**TASK DIRECTIONS:** Rewrite the stretch of material from the line containing "The height and width of the screenshot is (296, 295)." through the line containing "point(409,344)", changing "setting row" to "settings entry" and keeping everything else the same. Return only those lines, without the pictures.

**DATASET RECORDS:**
::::::

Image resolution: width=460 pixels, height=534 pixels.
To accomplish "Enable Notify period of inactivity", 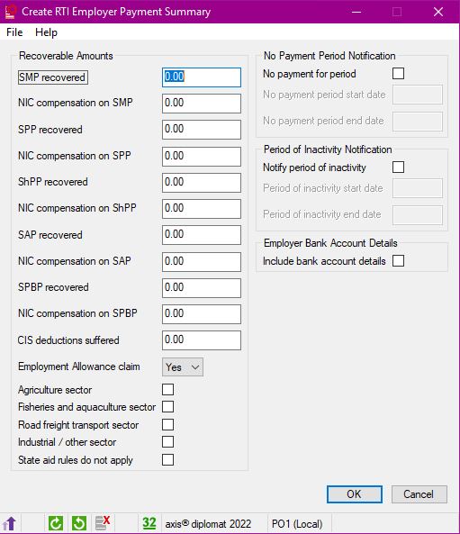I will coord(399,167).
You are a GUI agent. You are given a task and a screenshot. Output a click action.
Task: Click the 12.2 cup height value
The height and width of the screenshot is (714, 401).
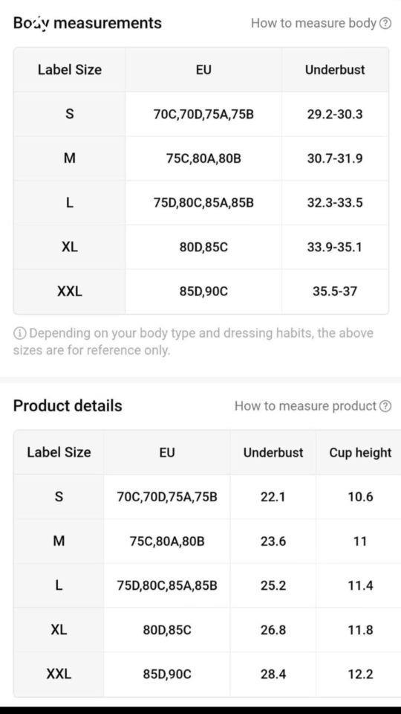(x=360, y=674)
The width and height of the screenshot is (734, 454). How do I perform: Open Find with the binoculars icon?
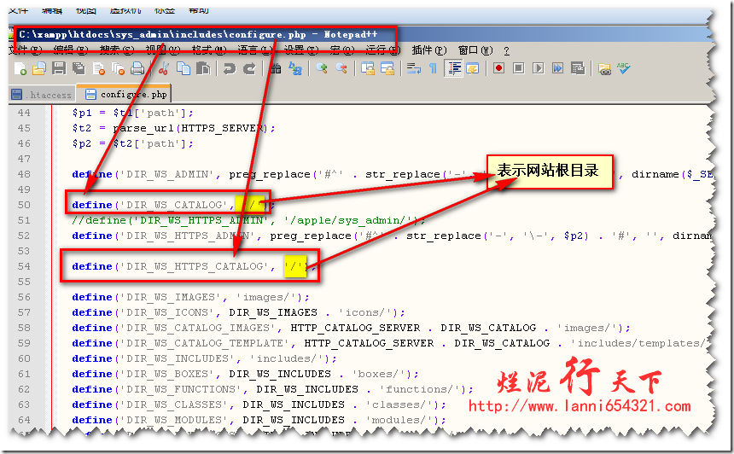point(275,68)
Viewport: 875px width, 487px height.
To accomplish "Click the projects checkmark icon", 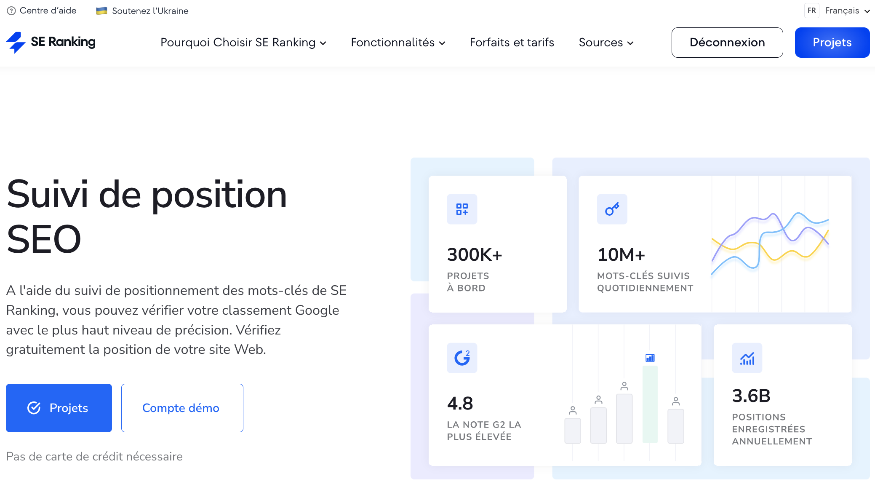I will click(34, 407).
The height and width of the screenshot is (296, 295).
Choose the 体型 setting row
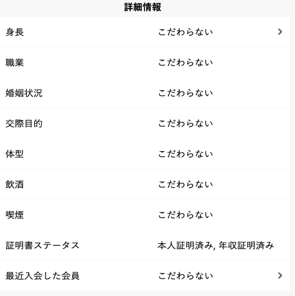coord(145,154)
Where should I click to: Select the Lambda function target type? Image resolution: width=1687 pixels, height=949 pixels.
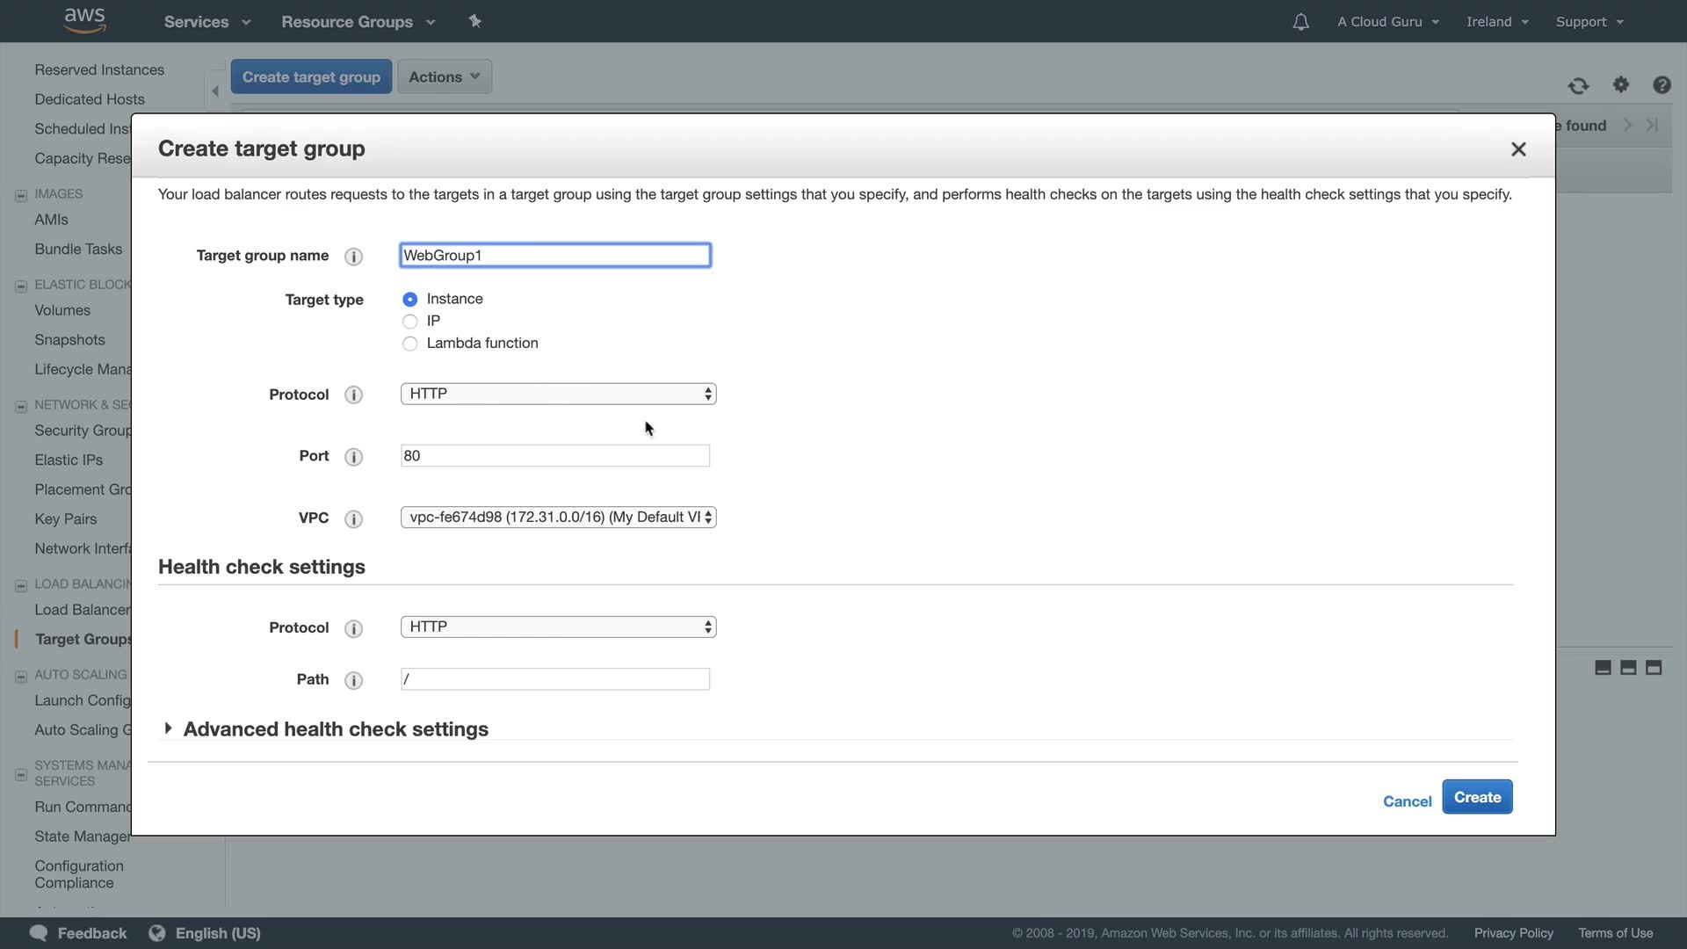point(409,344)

::::::

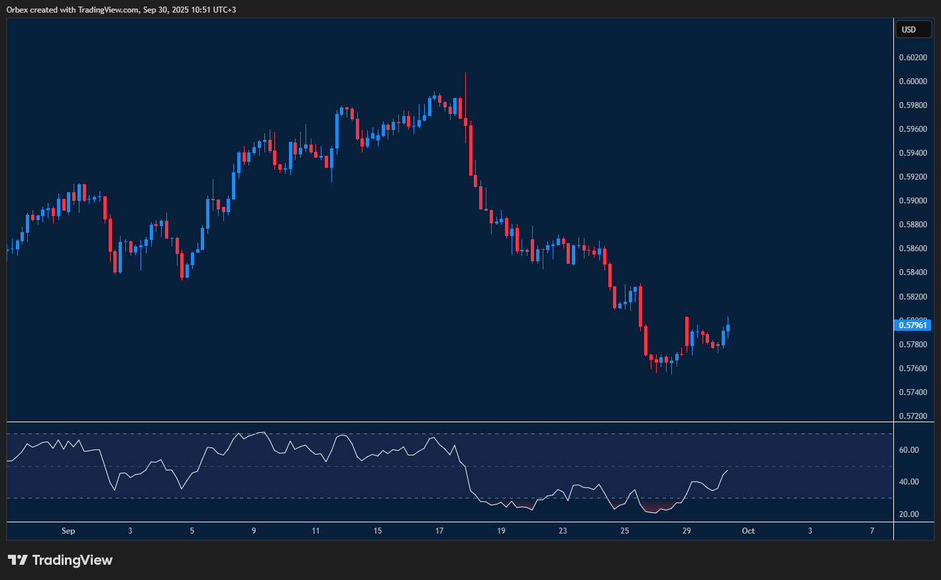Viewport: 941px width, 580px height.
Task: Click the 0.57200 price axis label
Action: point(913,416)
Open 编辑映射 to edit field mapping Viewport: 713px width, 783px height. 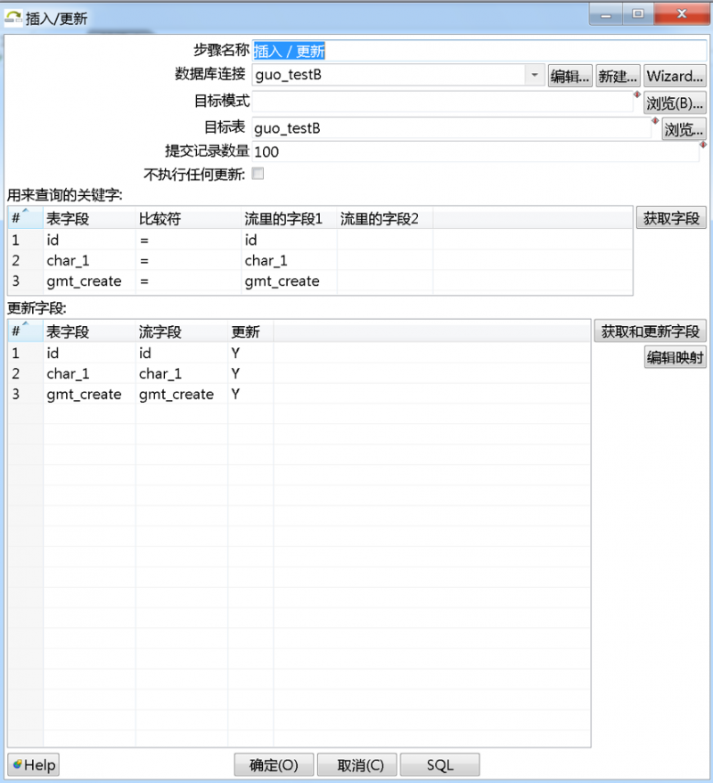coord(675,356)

::::::

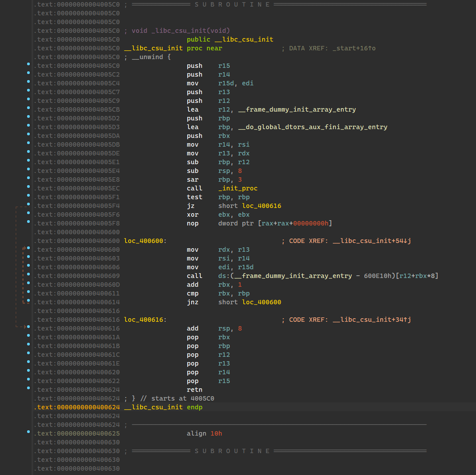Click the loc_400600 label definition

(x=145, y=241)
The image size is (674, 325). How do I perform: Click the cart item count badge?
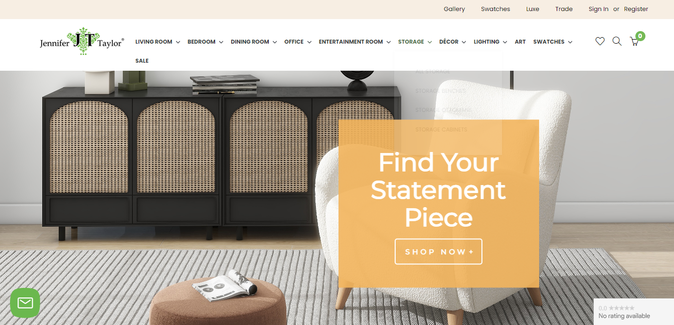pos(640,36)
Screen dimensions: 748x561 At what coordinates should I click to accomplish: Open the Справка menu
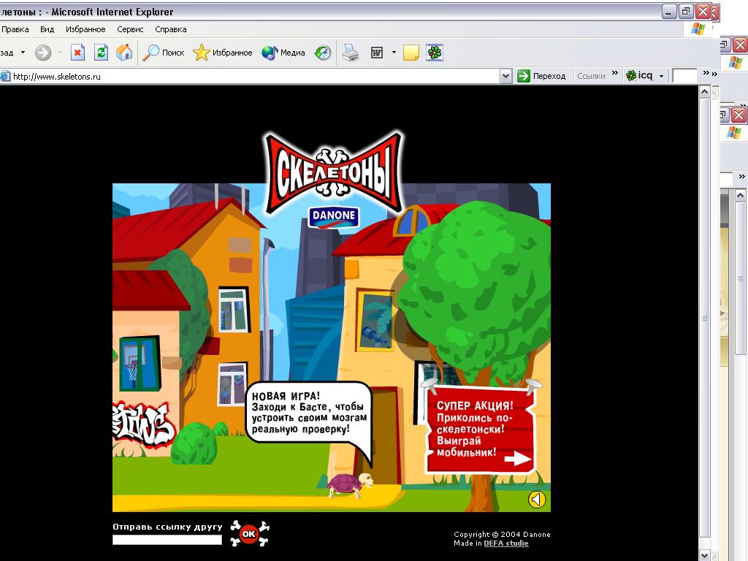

::::::

**IN RESPONSE:**
The height and width of the screenshot is (296, 295).
Choose the 体型 settings entry
coord(145,154)
Where should I click to: Select the Lambda function target type? Image resolution: width=1687 pixels, height=949 pixels.
point(409,344)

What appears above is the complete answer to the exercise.